В продолжение этих слов Алоиз и Абдаллах торжественно молчали, буравя Александра Юрьевича взглядами.
– Чего-чего? – переспросил Сивере. – А вы сами-то хоть поняли, что сейчас говорили? Повторить сможете? Да что здесь, в конце концов, происходит? Что за комедию вы все ломаете? Одни, другие… Совсем хотите из меня идиота сделать?
Старики переглянулись. Кажется, даже подмигнули друг другу.
– Зачем делать что-то из кого-то, который и так это? – несколько невразумительно, но вполне внятно произнес Абарбанель. Еще и улыбнулся.
– Все, ребята, с меня хватит! – резко бросил Сивере, поднявшись из-за стола. Он оттолкнул от себя вертящийся стул, который поехал к стенке и врезался в нее. А историк решительно пошел к двери.

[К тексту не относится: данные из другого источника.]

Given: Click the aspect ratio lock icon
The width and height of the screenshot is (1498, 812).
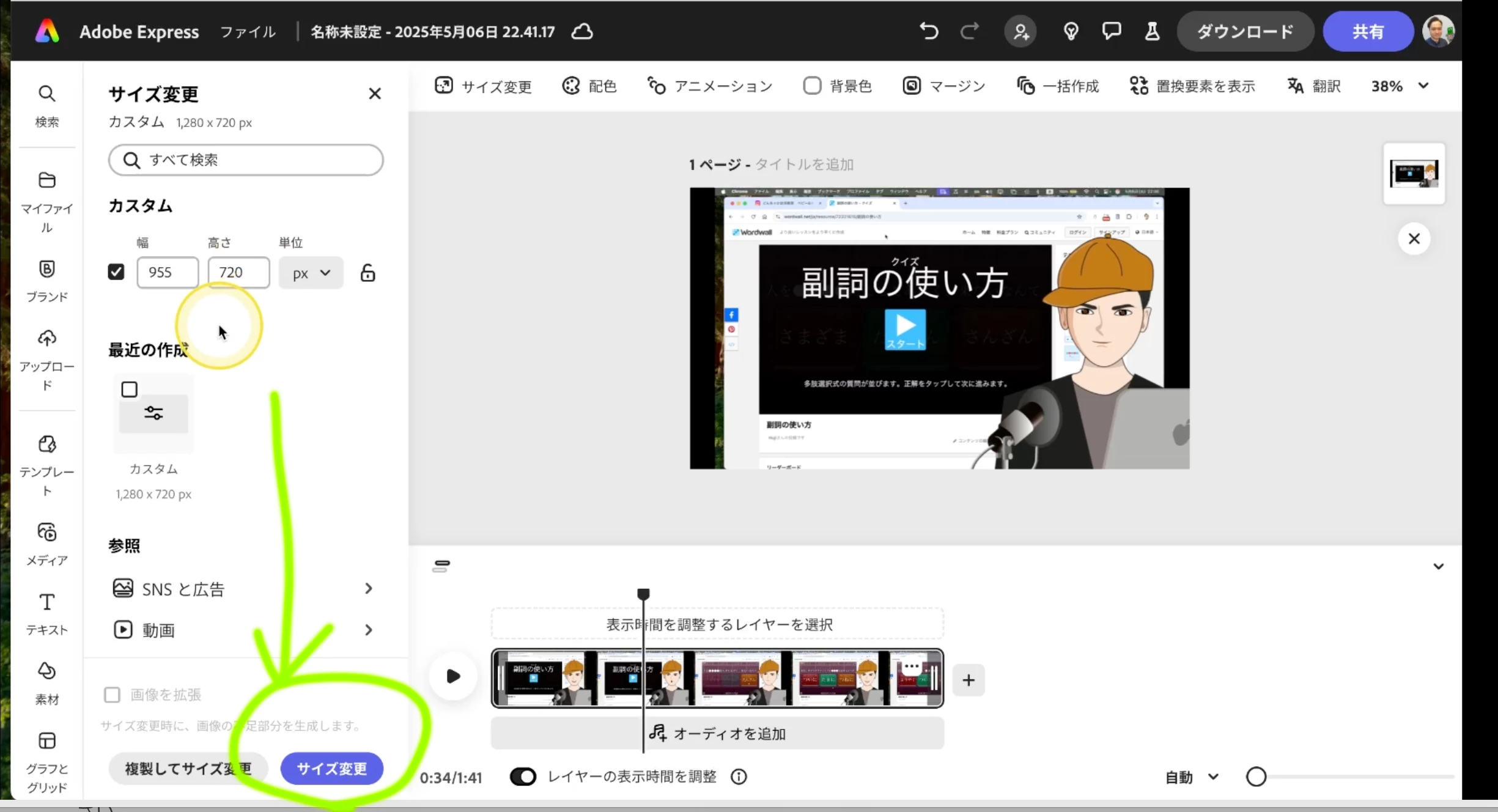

Бессвязную речь стариков он всерьез не воспринял – мало ли чего мелют выжившие из ума картежники! Но, найдя Прозорова на стрельбище, он рассказал ему о случае с преферансистами, как о забавном анекдоте. Герман в это время в полном одиночестве меланхолически стрелял из помпового ружья по мишеням. Во рту, как всегда, дымилась сигара.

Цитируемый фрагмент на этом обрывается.